You ask me?  Blow it out your ass, Weeks. 

Weeks, who made $1.056 million last season., requested a $2.8 million
salary. The Brewers submitted an offer for $2 million. Weeks is
arbitration eligible for the second time.


Weeks was worse in every single offensive category, some significantly so, and (according the fangraphs value metric) was four times worse a defender than he was in 2007. 

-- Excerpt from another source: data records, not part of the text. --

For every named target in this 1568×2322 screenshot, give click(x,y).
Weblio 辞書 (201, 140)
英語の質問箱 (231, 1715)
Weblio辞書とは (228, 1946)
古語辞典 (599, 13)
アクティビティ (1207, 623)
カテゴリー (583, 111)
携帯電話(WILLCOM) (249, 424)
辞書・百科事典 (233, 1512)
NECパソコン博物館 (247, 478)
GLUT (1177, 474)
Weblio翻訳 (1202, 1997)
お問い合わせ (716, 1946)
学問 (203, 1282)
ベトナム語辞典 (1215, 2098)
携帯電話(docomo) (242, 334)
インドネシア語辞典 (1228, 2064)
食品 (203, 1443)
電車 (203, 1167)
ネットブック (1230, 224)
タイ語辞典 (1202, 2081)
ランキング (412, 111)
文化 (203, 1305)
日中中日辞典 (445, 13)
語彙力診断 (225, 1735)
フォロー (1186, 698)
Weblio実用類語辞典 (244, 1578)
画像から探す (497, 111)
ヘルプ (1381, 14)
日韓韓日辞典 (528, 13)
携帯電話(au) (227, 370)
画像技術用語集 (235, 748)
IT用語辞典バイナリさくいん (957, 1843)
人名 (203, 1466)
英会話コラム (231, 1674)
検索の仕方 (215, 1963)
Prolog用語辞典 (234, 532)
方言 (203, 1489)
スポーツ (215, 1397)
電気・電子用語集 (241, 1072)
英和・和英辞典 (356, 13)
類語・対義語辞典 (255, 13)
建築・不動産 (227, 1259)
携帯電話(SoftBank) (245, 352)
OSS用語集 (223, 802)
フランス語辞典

I want to hear the rationale behind this nonsensical arb number, and I want the Brewers to be done with Rickie (who in reality isn't that bad, I just find his who-gives-a-shit attitude annoying and frustrating).

4 comments:

Chris said...

Scary I totally agree with you on this

Another year of Rickie making the hard play and blowing the easy one.

Sigh

PaulNoonan said...

Well no, I don't think he should get a raise, but in baseball there's the whole deal about guys being underpaid when they're younger.

But I agree with the spirit of the post.

ahren said...

i disagree for 3 reasons:

1) paul's reason-- weeks would make a shitload more money if he were not forced into servitude for a cartel

2) he's pretty good (which you acknowledge, actually). a .270 eqa is pretty decent for 2b.

3) he won me a bet with my best friend on who would have the higher ops -- weeks or cano... this allowed me a free nuggets ticket 10 rows off the court to watch them blow out the bucks.

as a bonus, we sat right behind the guy who sang the national anthem... he came right back to his seat with a hotdog that was 1/3 eaten. my question is: did he start the hotdog, stop, then sing? is this a good warmup for singing? is it part of his rider that he must have a hotdog waiting for him when he finishes singing? do national anthem singers have riders? if so, can we start a website dedicated to publishing them?

i guess i'm as out-of-line as a rickie weeks double play turn with the off-topic stuff. sorry.

Anonymous said...

Nothing says second basemen excitement like a ball in the dirt to first base.